I think I disagree that that is the right maximum entropy prior in my ball example.
You know that you are drawing balls without replacement from a bag containing 100 balls, which can only be coloured blue or red. The maximum entropy prior given this information is that every one of the 2^100 possible colourings {Ball 1, Ball 2, Ball 3, …} → {Red, Blue} is equally likely (i.e. from the start the probability that all balls are red is 1 over 2^100).
I think the model you describe is only the correct approach if you make an additional assumption that all balls were coloured using an identical procedure, and were assigned to red or blue with some unknown, but constant, probability p. But that is an additional assumption. The assumption that the unknown p is the same for each ball is actually a very strong assumption.
If you want to adopt the maximum entropy prior consistent with the information I gave in the set-up of the problem, you’d adopt a prior where each of the 2^100 possible colourings are equally likely.
I think this is the right way to think about it anyway.
The re-paremetrisation example is very nice though, I wasn’t aware of that before.
Thanks for the clarification—I see your concern more clearly now. You’re right, my model does assume that all balls were coloured using the same procedure, in some sense—I’m assuming they’re independently and identically distributed.

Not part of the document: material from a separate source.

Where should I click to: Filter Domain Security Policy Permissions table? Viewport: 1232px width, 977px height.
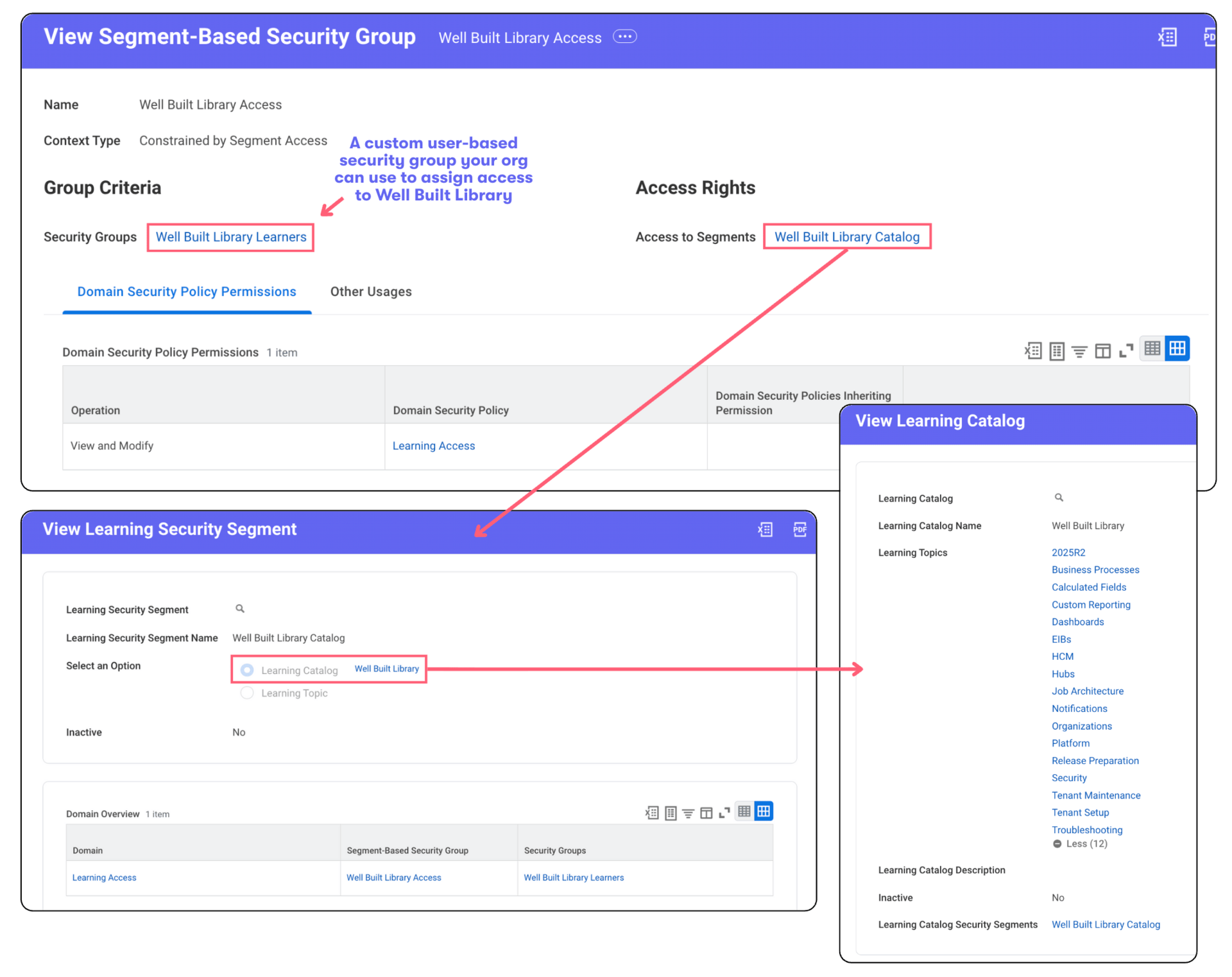coord(1079,351)
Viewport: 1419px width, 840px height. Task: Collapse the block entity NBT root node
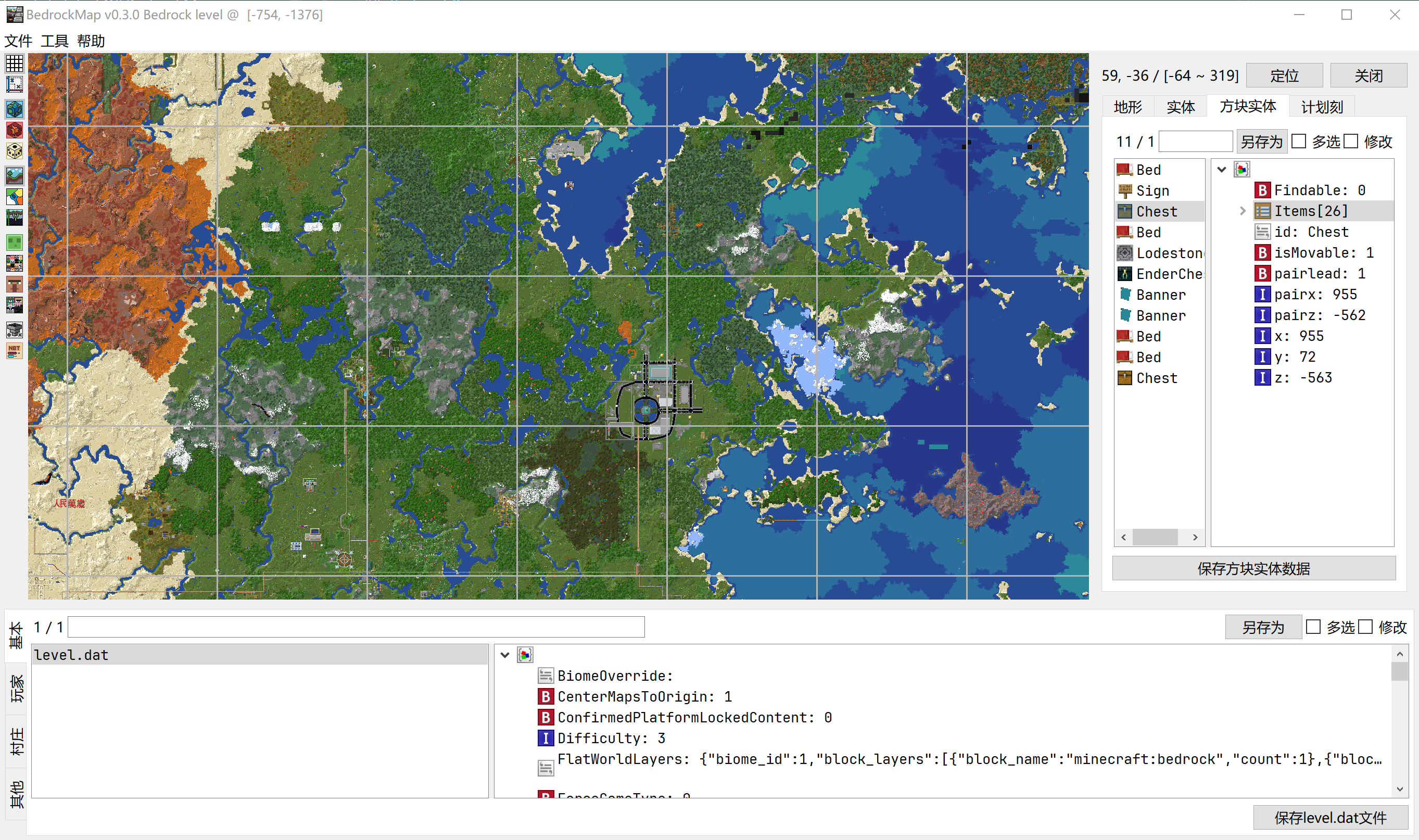(x=1222, y=169)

Your case is another reasonable way to apply the maximum entropy principle and I think it’s points to another problem with the maximum entropy principle but I think I’d frame it slightly differently. I don’t think that the maximum entropy principle is actually directly problematic in the case you describe. If we assume that all balls are coloured by completely different procedures (i.e. so that the colour of one ball doesn’t tell us anything about the colours of the other balls), then seeing 99 red balls doesn’t tell us anything about the final ball. In that case, I think it’s reasonable (even required!) to have a 50% credence that it’s red and unreasonable to have a 99% credence, if your prior was 50%. If you find that result counterintuitive, then I think that’s more of a challenge to the assumption that the balls are all coloured in such a way that learning the colour of some doesn’t tell you anything about the colour of the others rather than a challenge to the maximum entropy principle. (I appreciate you want to assume nothing about the colouring processes rather than making the assumption that the balls are all coloured in such a way that learning the colour of some doesn’t tell you anything about the colour of the others, but in setting up your model this way, I think you’re assuming that implicitly.)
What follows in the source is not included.